If the number of parameters is greater than the number of observations, a model cannot be fit. How many observations do you have?

Part C

Make a 2D sketch that would illustrate what the best variance-covariance parametrisation looks like conceptually for cluster shapes.

Check lecture 10 slides 6 for some examples of these kinds of sketches

Part D

How many parameters need to be estimated for the VVE model with 7 and 8 clusters? Compare this to the number of observations, and explain why the model is not estimated for 8 clusters.

In order to work out the number of parameters in each model, you need to know: the number of observations (n), the number of predictors (p), and the total number of clusters (G). In this case, n=507, p=11, and G=7,8

The model you are estimating is: f(xi)=k=1Gπkfk(xi;μk,Σk) Therefore, for each cluster you need to estimate πk, a scalar that represents the proportion of total observations that belong to that cluster, μk, a p dimensional vector for each cluster and Σk, a p×p dimensional matrix. Since πk is the number of observations it does not need to be estimated, and f(x) is an assumed functional form. Depending on the model form, Σk may not need to be completely re-estimated for each model. This is where most of the variation in the number of parameters will come from.
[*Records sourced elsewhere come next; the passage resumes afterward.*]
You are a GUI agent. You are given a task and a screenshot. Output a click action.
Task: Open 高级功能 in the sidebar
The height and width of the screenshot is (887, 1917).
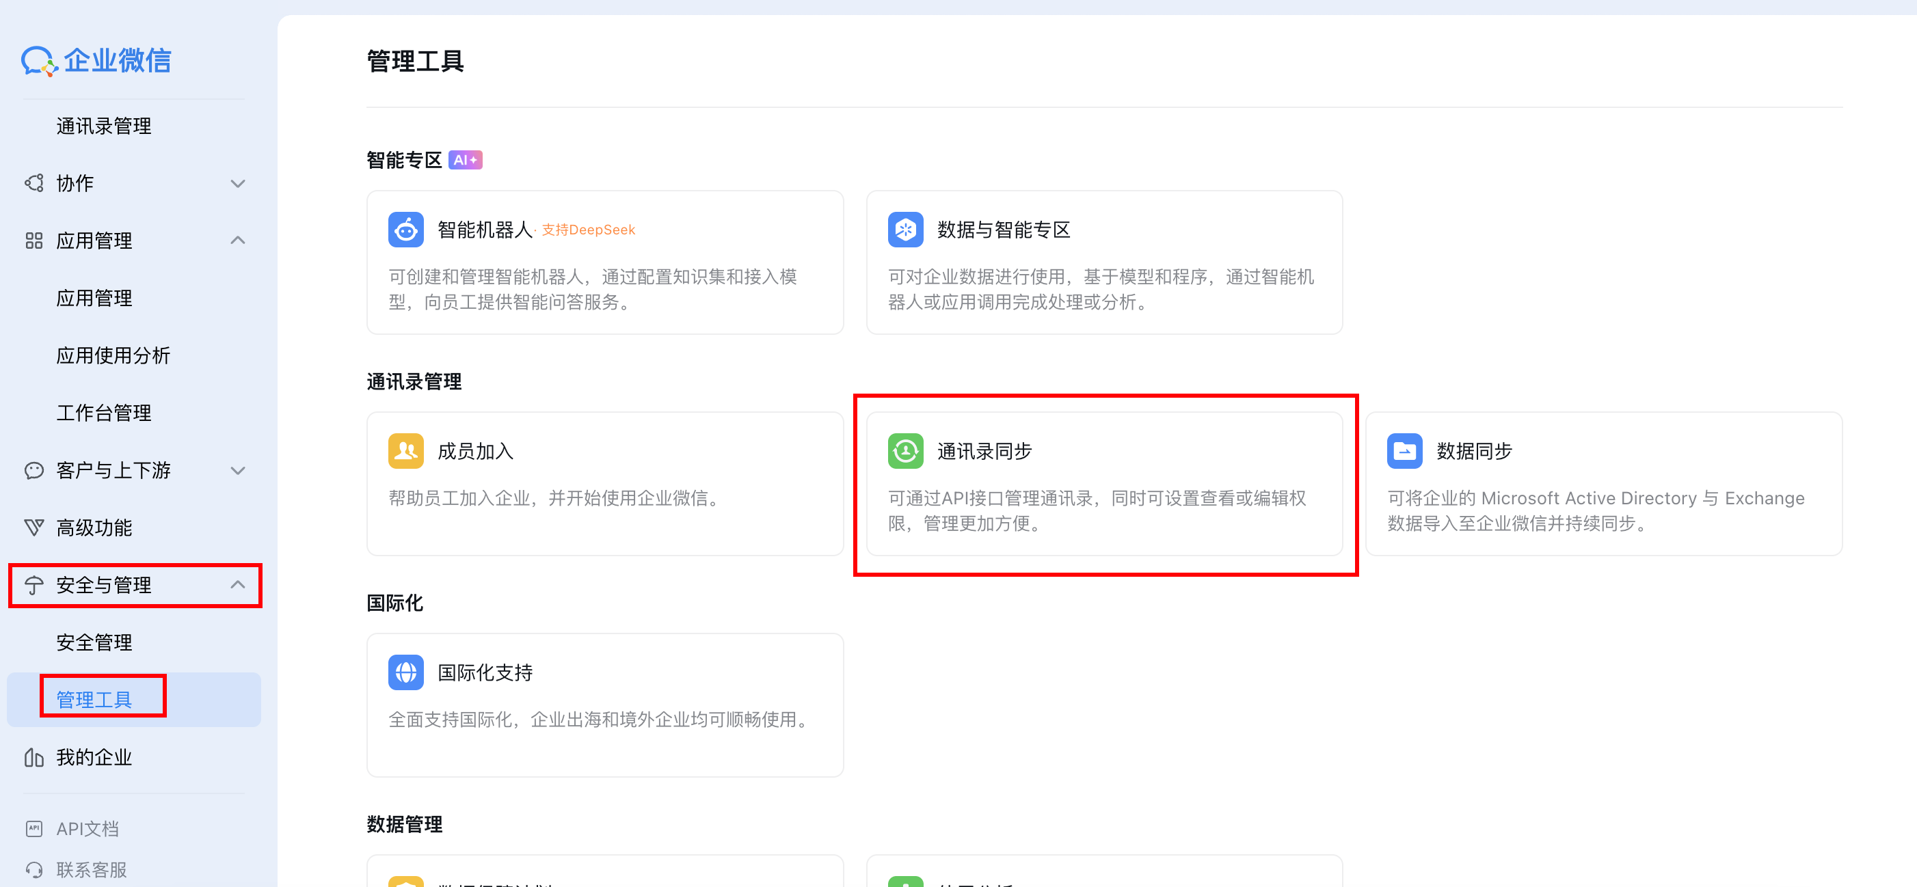[95, 528]
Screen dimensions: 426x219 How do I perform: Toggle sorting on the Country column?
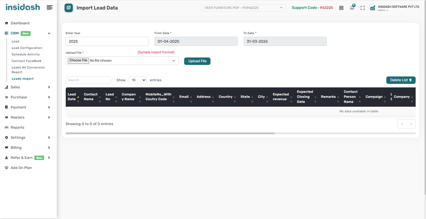(226, 97)
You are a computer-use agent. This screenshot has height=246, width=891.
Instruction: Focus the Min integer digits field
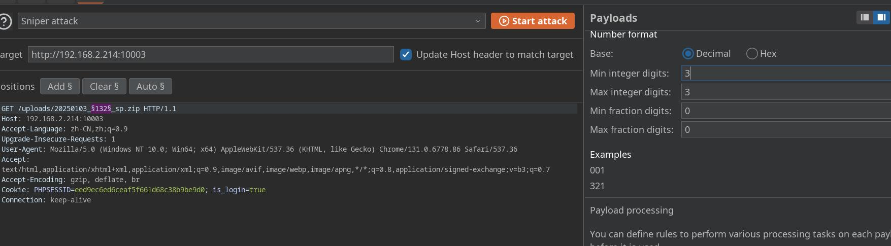coord(785,73)
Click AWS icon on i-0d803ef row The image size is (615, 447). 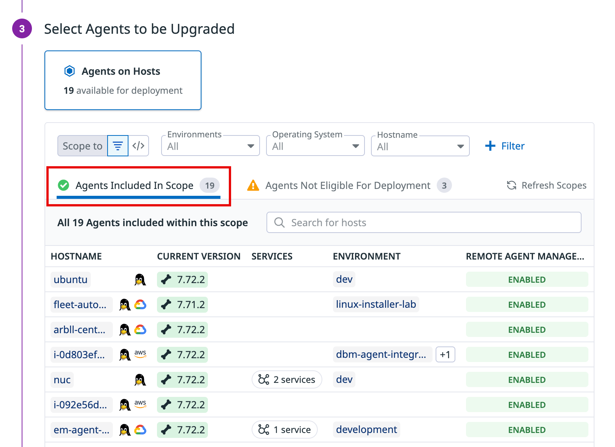click(140, 354)
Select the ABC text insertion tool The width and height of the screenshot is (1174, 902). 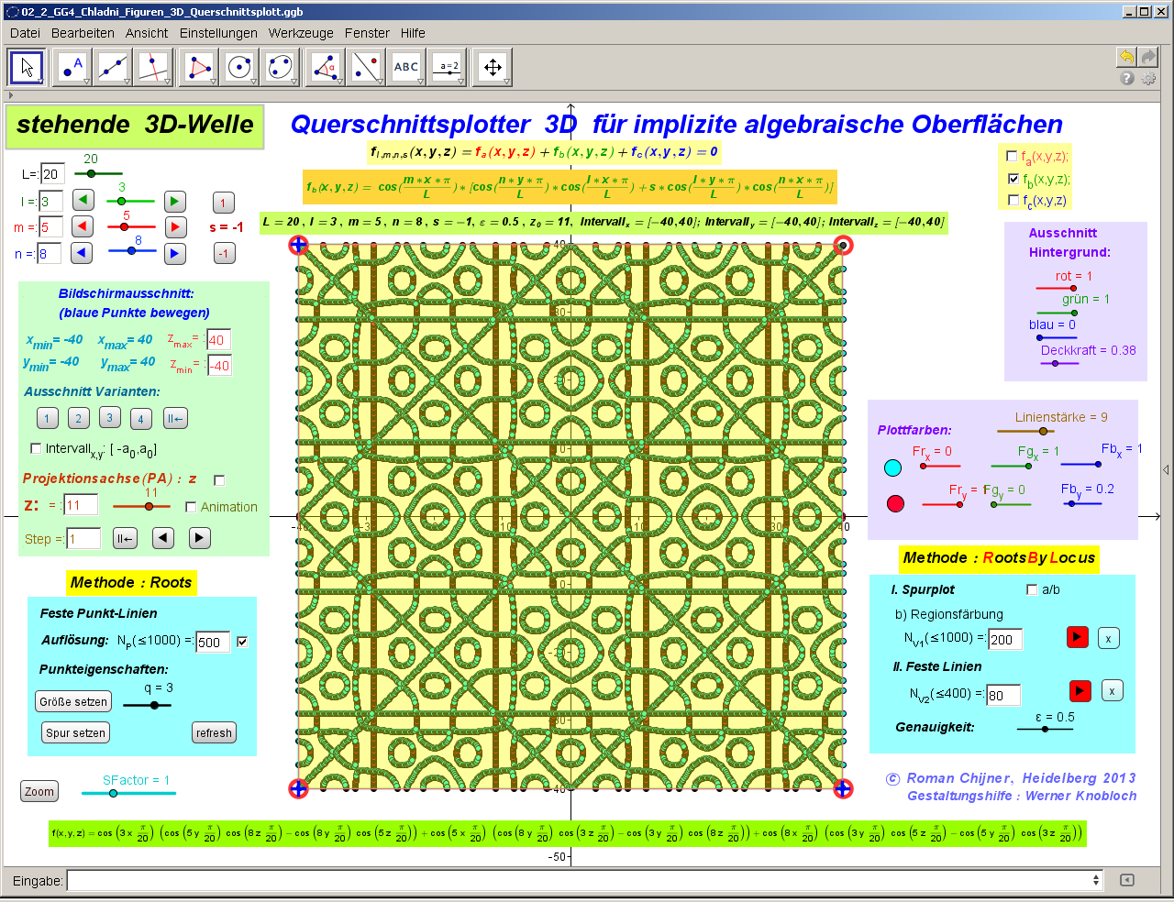click(x=405, y=67)
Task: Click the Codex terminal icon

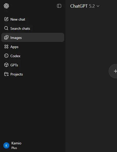Action: (x=6, y=56)
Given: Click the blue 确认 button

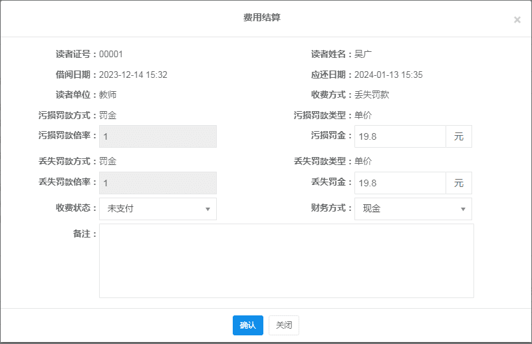Looking at the screenshot, I should tap(247, 325).
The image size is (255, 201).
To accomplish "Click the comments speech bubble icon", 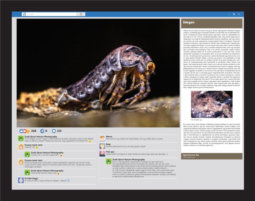I will pos(54,131).
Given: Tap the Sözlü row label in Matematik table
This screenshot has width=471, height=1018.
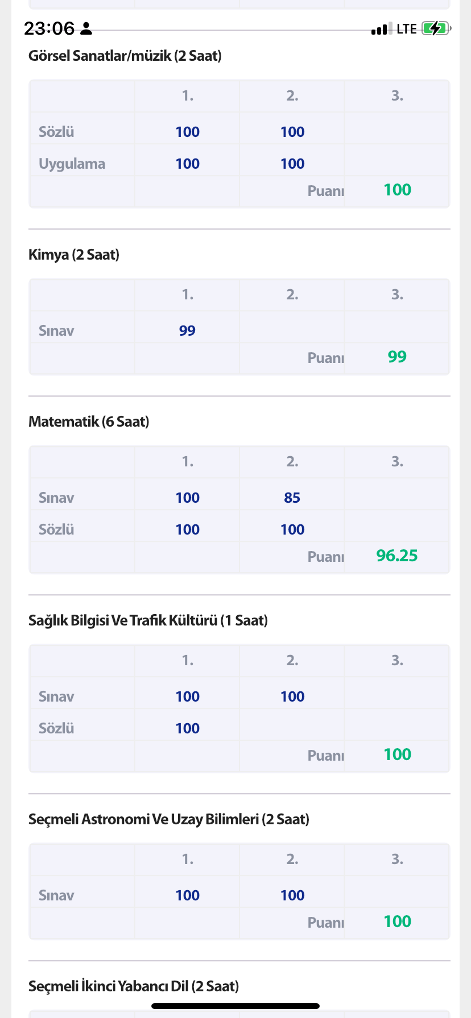Looking at the screenshot, I should 56,529.
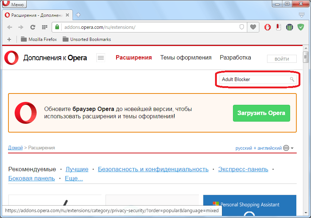
Task: Switch to Темы оформления tab
Action: (186, 57)
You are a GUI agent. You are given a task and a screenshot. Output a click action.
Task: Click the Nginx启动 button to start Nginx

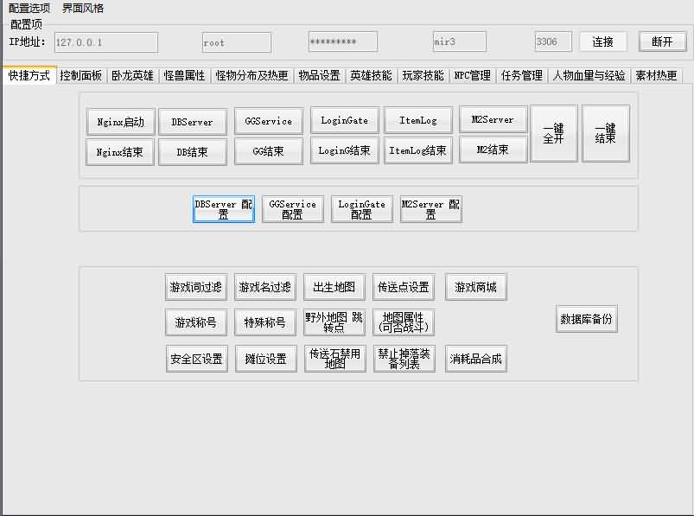pos(119,121)
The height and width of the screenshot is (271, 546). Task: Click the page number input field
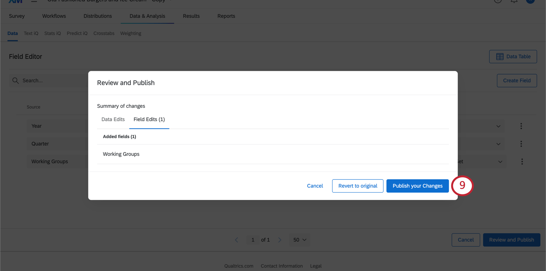click(x=253, y=240)
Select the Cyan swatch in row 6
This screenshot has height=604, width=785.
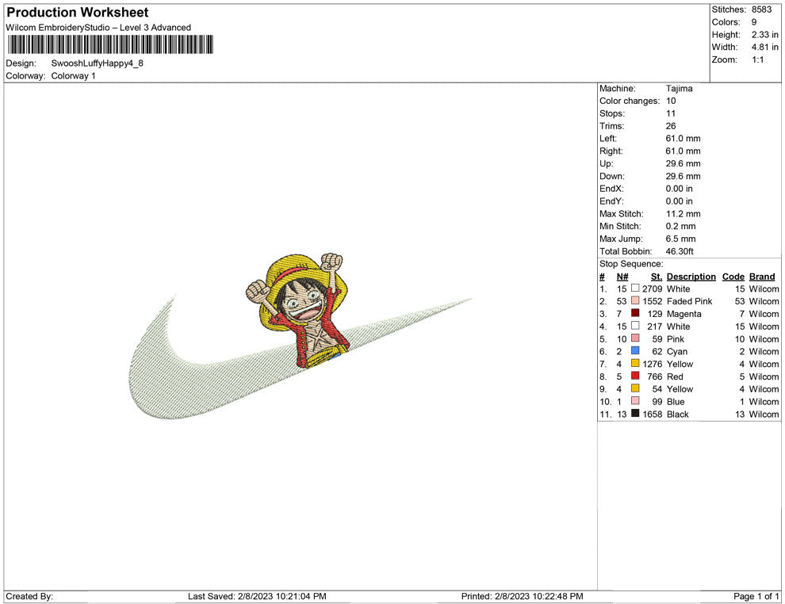tap(634, 351)
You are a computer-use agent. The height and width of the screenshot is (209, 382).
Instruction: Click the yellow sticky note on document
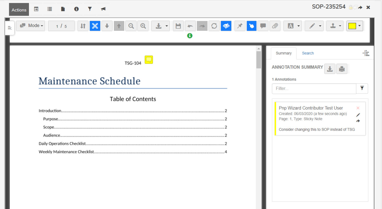149,60
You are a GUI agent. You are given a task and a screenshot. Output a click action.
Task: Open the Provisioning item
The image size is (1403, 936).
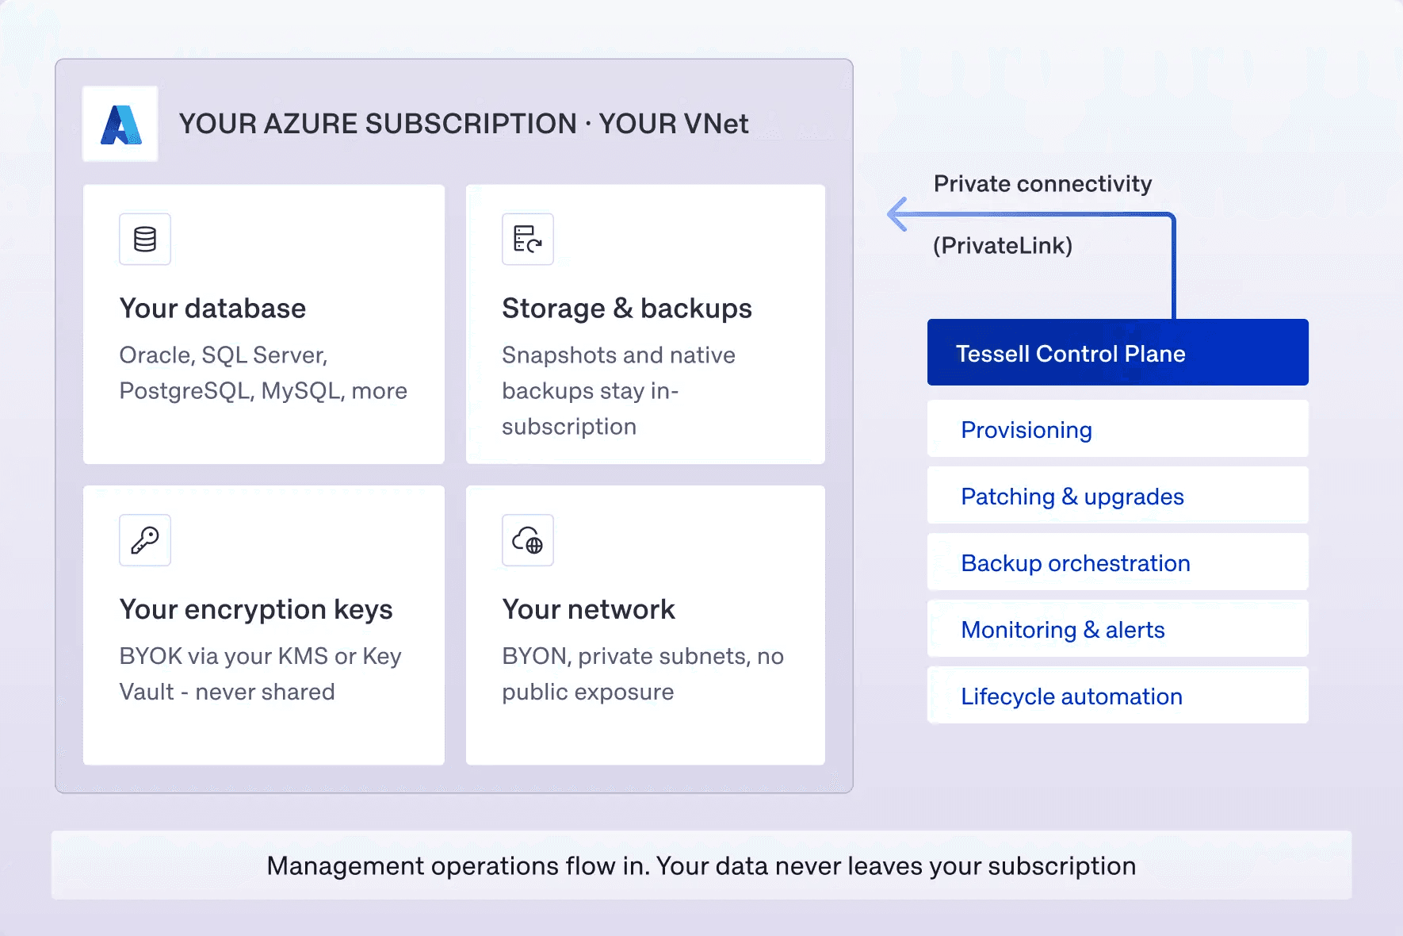tap(1118, 429)
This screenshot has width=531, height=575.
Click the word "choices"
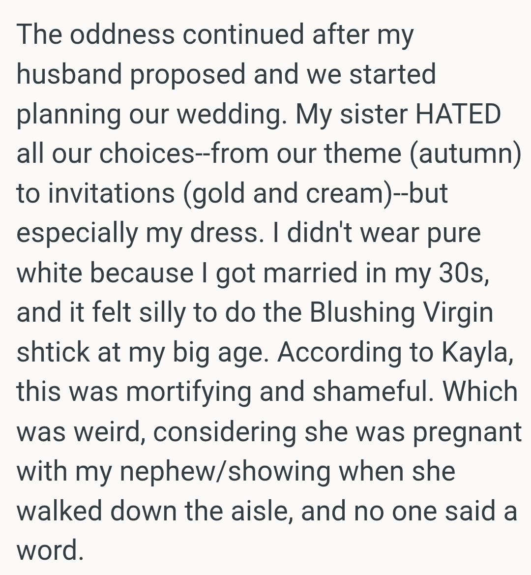click(x=146, y=154)
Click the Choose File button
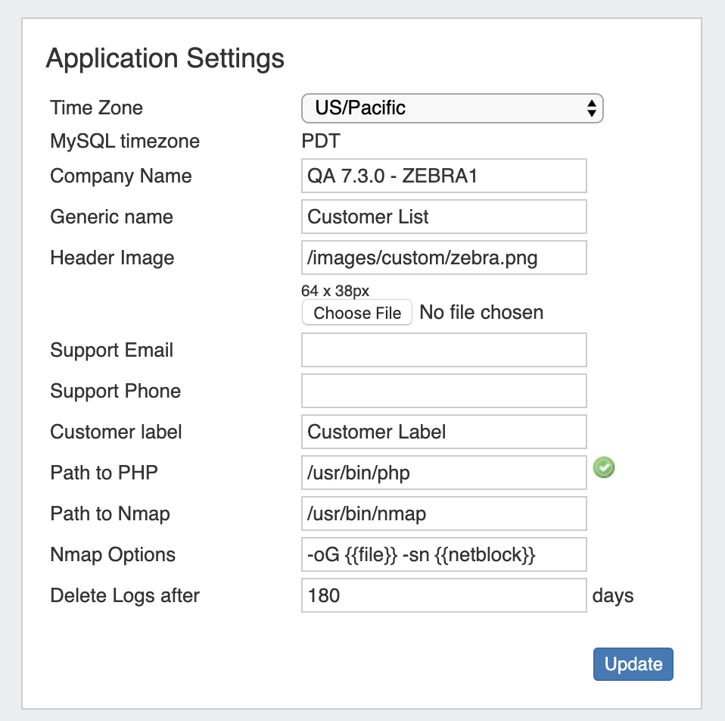Screen dimensions: 725x721 pyautogui.click(x=357, y=313)
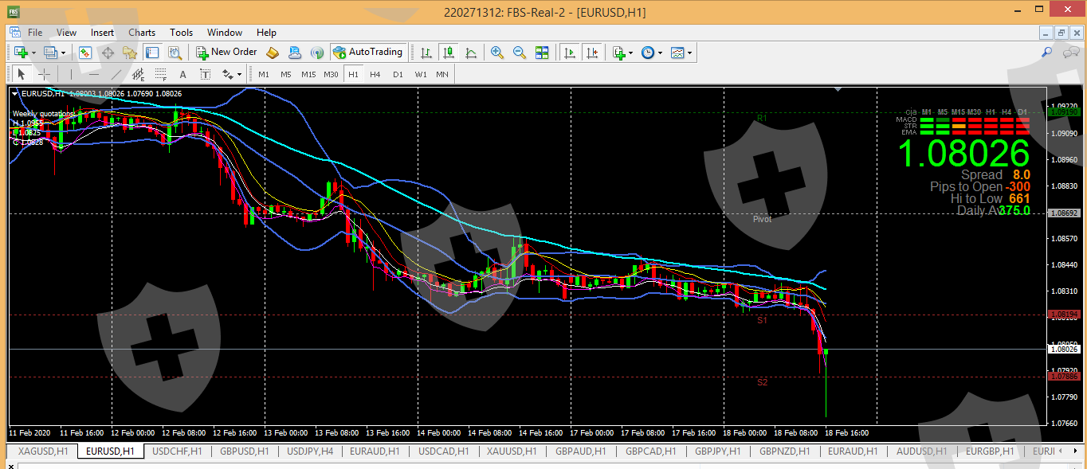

We need to work out the form of the variance-covariance matrix to know how many parameters we need to estimate. The variance-covariance matrix for each cluster is: Σk=λkDkAkDkT Where λk is a scalar that captures the number of observations in each cluster, Ak is a diagonal matrix that captures the variance of each parameter (i.e. its shape), and Dk is a lower triangular matrix that captures the orientation of the model.

The model with the most parameters would be VVV as none of the parameters could be shared between clusters (i.e. they change for each cluster). In this case the number of parameters each component would contribute is: λk=1, Ak=p (since all the off diagonals of the p×p matrix would be 0) and Dk=(p+12)=12(p+1)p (which is the triangle number of p since the upper triangle of the p×p matrix would be 0).

We are looking at the VVE model, which has variable volume (λk), variable shape (Ak), and equal orientation (D).Therefore each cluster has its own πk and μk, λk, and Ak that needs to be estimated, but all the clusters share the same D (so it only needs to be estimated once for all the clusters.

Part E

Fit just the best model, and extract the parameter estimates. Write a few sentences describing what can be learned about the way the clusters subset the data.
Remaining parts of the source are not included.